Information provided.
------------------------

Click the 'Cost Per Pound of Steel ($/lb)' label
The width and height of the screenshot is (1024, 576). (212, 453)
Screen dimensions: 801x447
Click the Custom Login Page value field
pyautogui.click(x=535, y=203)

------------------------

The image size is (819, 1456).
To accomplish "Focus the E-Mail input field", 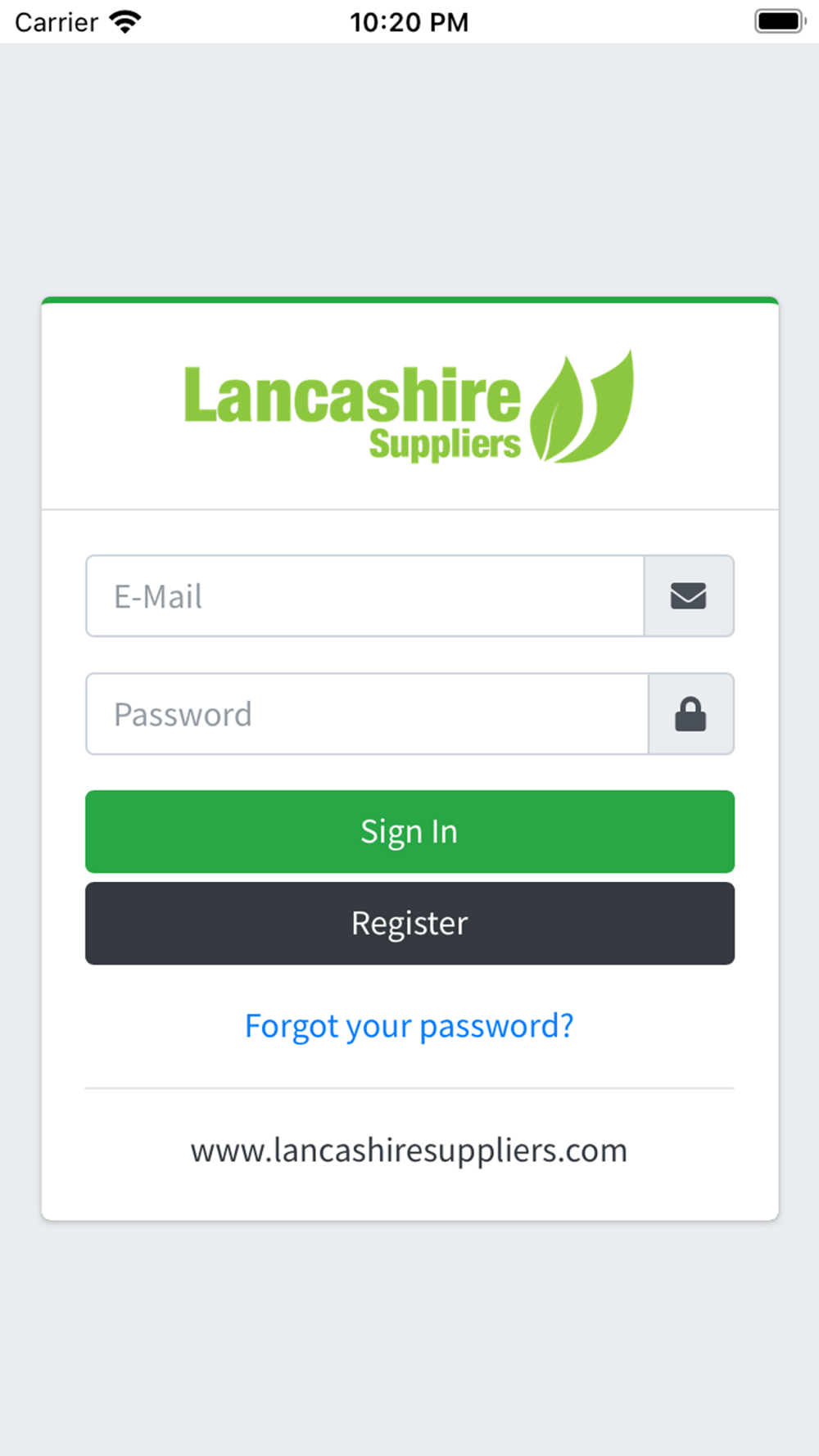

------------------------

Activity.
Pictures are to be left out. Write out only the lines above starting at the one with "The image size is (819, 1456)." and ending at the one with "the E-Mail input", both lines included, exactly.

Task answer.
The image size is (819, 1456).
To accomplish "Focus the E-Mail input field", 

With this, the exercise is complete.